Add the README File

e55a9da1 · tammam.alsoleman · ee63c939 · e55a9da1
Commit e55a9da1 authored Jan 22, 2026 by tammam.alsoleman
Hide whitespace changes
Inline Side-by-side

Showing with 106 additions and 0 deletions

README.md README.md +106 -0

No files found.
--- a/README.md
+++ b/README.md
+# ClusterSearch: Intelligent Distributed Text Search Engine
+
+ClusterSearch is a high-performance, fault-tolerant distributed system designed to perform text retrieval across massive datasets using the **TF-IDF (Term Frequency-Inverse Document Frequency)** algorithm.
+
+This project demonstrates core distributed systems concepts including **Leader Election**, **Service Discovery**, **Load Distribution (Sharding)**, and **Multi-tier Orchestration**.
+
+## 🚀 Key Features
+
+*   **Distributed TF-IDF Engine:** Implements a 2-Phase search algorithm to ensure mathematical accuracy across the cluster.

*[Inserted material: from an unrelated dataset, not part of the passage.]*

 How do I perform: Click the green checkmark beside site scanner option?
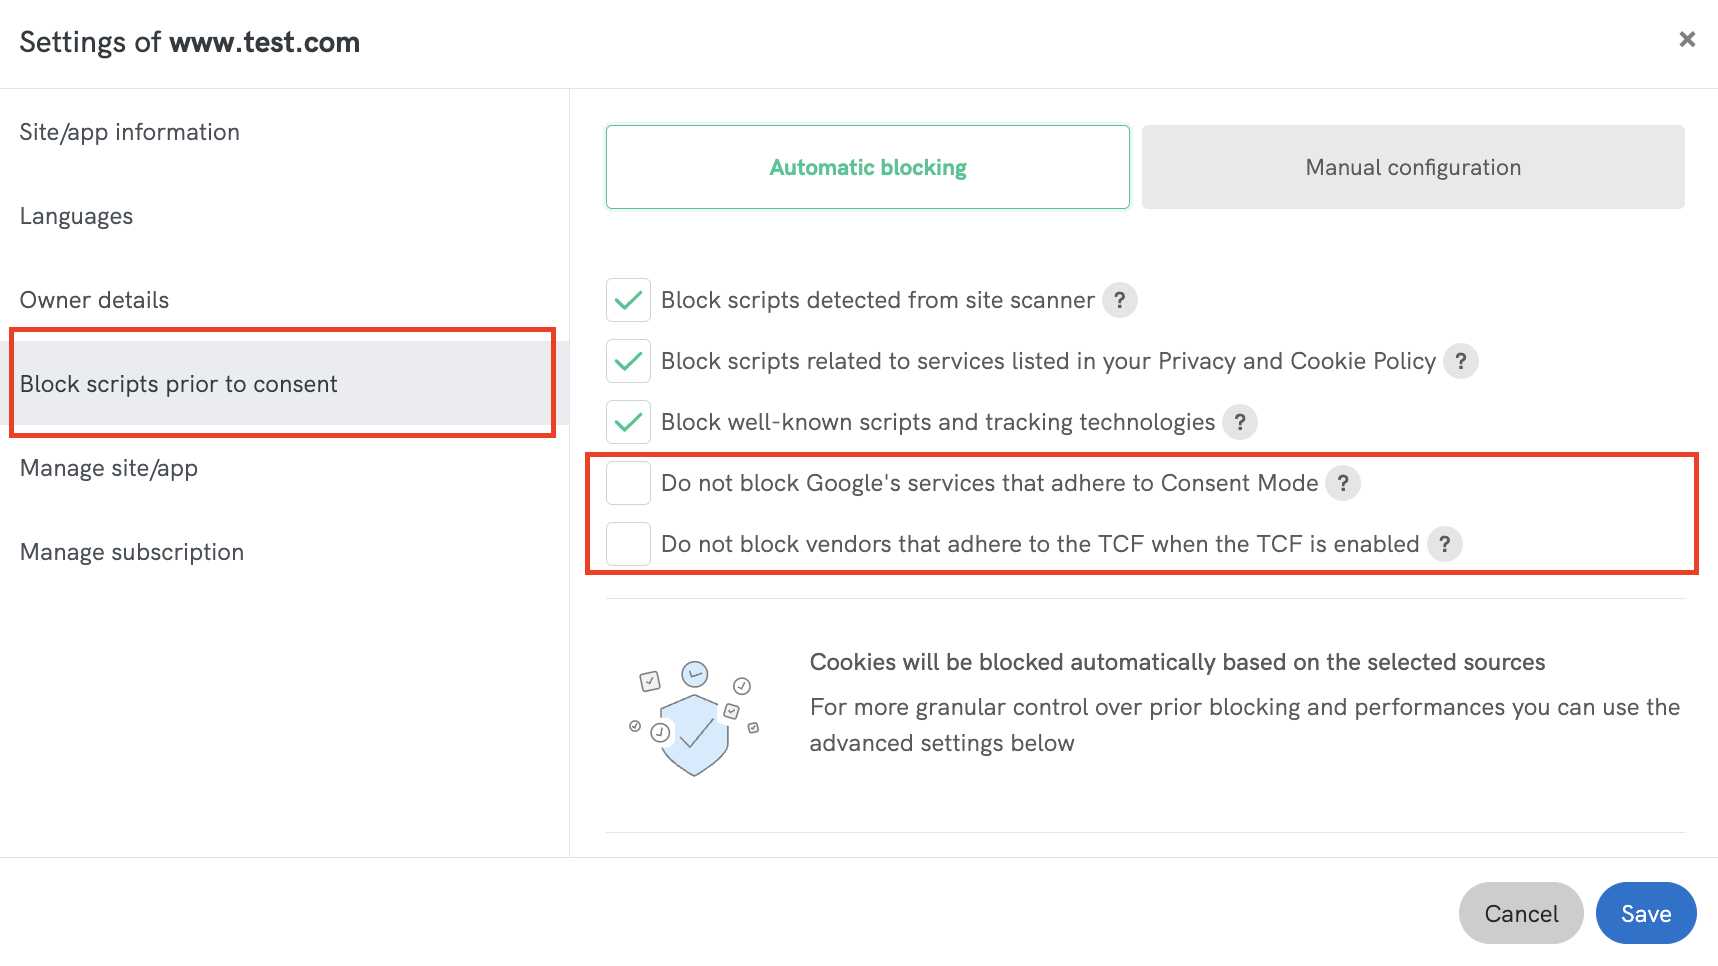(x=628, y=300)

+*   **Leader Election:** Powered by **Apache ZooKeeper** to ensure high availability and automatic failover.
+*   **Scalable Architecture:** Dynamically partitions thousands of documents across an arbitrary number of Worker nodes.
+*   **Multi-Protocol Communication:** Uses **gRPC** for efficient internal cluster communication and **HTTP/JSON** for external interaction.

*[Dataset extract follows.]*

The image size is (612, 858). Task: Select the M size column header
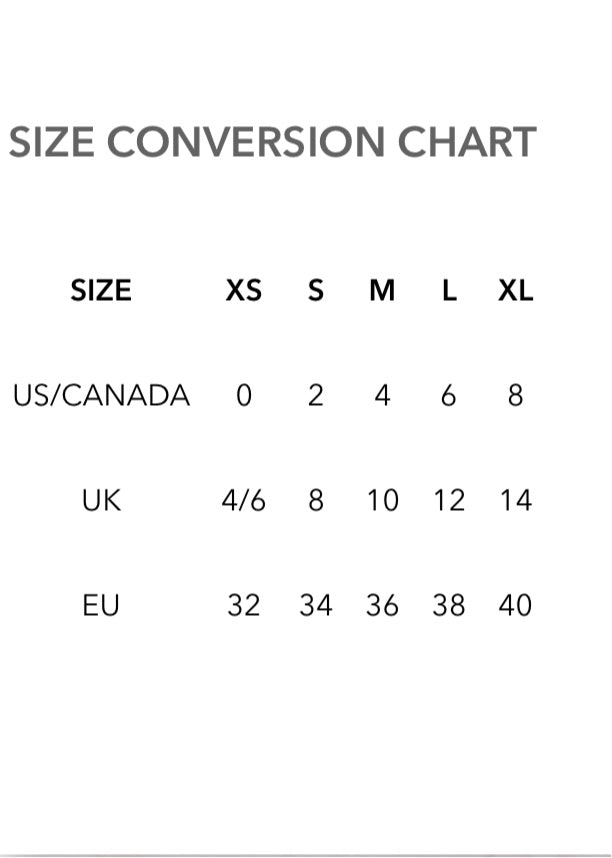pyautogui.click(x=382, y=291)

+*   **Professional UI:** A vibrant, modern web dashboard with real-time performance metrics, search history, and smooth pagination.

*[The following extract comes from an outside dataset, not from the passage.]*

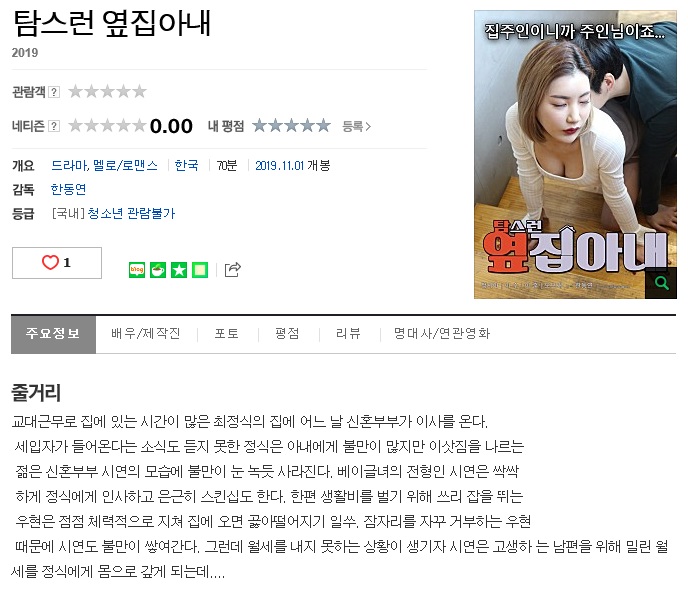This screenshot has width=688, height=594.
Task: Click the movie poster thumbnail
Action: click(x=575, y=154)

+*   **Fault Tolerance:** Automatically detects node failures and redistributes search tasks.
+
+---
+
+## 🏗 System Architecture
+
+The system follows a **Three-Tier Distributed Architecture**:
+
+1.  **Frontend Node:** A standalone web server that serves the UI and acts as a gateway, discovering the current Leader via ZooKeeper.
+2.  **Coordinator (Leader):** The brain of the cluster. It manages workers, partitions data, calculates global IDF statistics, and provides an internal HTTP API.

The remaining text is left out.